◆ ACTIVITY ◆
Your output must match the data word for word, with every line included.

◆ RECORD EXTRACTS ◆
BEGIN

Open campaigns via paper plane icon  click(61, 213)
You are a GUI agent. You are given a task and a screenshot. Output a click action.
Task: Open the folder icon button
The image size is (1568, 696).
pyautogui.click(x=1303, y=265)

END

◆ SOLUTION ◆
Open campaigns via paper plane icon  click(61, 213)
You are a GUI agent. You are given a task and a screenshot. Output a click action.
Task: Open the folder icon button
The image size is (1568, 696).
pyautogui.click(x=1303, y=265)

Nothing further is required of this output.